Work instructions :: Rewrite everything from the line containing "Given: Share the Quest 64 Official post" down to the line containing "will tap(177, 32)." as a two-column CSV with the headers instruction and response. Give one row per instruction, quote each field, and replace any line breaks with spaces.

Material for this exercise ::

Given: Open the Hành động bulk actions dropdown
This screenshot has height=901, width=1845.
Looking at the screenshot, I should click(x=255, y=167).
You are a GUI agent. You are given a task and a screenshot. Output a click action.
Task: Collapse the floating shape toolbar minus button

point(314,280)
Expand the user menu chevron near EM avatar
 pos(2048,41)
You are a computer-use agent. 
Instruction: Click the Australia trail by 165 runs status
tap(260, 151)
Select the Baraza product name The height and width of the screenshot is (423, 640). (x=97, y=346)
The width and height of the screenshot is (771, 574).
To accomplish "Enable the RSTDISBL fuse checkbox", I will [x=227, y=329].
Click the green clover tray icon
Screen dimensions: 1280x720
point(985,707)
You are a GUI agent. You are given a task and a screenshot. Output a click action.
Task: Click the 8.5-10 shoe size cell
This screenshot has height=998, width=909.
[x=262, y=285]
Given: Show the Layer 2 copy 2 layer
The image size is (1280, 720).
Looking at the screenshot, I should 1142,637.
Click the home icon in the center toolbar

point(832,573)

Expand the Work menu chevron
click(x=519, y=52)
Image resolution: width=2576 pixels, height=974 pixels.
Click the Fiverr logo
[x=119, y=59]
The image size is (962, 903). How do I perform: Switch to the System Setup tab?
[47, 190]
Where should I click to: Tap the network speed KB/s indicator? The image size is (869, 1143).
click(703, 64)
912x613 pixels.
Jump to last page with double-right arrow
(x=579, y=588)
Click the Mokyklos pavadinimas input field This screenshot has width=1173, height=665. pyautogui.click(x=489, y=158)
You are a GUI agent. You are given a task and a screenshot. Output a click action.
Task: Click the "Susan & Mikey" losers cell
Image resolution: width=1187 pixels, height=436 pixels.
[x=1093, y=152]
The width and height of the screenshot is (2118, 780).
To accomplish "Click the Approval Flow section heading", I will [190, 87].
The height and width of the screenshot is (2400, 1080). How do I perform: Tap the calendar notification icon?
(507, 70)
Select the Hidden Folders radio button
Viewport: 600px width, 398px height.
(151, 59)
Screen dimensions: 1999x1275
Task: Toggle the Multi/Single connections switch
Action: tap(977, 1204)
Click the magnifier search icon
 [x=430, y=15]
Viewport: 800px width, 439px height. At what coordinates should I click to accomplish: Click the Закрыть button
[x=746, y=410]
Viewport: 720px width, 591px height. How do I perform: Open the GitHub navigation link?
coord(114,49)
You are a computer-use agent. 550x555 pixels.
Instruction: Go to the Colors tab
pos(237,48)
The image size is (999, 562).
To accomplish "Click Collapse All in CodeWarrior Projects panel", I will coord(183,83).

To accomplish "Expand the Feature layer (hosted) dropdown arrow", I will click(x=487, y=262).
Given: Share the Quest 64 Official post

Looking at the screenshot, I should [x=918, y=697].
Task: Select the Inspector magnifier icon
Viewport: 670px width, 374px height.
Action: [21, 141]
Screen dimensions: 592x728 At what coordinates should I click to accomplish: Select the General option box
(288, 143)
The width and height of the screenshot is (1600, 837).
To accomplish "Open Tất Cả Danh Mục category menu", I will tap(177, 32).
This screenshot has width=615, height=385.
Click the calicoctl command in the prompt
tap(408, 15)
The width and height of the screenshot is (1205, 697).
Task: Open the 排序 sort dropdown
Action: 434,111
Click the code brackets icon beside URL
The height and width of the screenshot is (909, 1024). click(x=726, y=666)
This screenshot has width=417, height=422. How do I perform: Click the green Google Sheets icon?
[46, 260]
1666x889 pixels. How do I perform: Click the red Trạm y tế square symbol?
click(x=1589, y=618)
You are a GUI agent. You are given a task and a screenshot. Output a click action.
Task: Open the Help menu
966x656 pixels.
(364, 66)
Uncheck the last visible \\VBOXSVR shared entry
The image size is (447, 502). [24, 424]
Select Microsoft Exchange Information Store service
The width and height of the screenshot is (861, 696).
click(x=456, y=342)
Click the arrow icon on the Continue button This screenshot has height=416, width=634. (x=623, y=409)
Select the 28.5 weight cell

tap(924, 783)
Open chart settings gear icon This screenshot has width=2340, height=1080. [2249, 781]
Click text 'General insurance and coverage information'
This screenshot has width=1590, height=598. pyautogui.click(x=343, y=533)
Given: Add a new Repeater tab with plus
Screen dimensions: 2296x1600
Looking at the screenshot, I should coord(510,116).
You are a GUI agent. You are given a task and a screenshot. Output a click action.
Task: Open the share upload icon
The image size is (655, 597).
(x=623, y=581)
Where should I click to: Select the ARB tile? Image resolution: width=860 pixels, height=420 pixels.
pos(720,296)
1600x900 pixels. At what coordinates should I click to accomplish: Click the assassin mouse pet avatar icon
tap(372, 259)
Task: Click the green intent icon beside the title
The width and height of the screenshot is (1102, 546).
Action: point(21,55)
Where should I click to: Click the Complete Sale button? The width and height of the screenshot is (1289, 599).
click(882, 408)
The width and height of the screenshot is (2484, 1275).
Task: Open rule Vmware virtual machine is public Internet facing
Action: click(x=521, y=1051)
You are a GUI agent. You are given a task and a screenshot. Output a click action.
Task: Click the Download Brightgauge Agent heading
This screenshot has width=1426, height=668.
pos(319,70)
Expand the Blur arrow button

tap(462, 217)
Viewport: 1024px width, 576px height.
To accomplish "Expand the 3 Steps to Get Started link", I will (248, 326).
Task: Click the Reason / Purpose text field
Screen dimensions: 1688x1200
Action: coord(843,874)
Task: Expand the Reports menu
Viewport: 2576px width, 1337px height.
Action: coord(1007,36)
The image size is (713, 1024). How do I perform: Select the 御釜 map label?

Solution to this task ::
instruction,response
"Given: Share the Quest 64 Official post","Looking at the screenshot, I should [x=918, y=697]."
"Task: Select the Inspector magnifier icon Viewport: 670px width, 374px height.","Action: [21, 141]"
"Screen dimensions: 592x728 At what coordinates should I click to accomplish: Select the General option box","(288, 143)"
"The width and height of the screenshot is (1600, 837). To accomplish ""Open Tất Cả Danh Mục category menu"",","I will tap(177, 32)."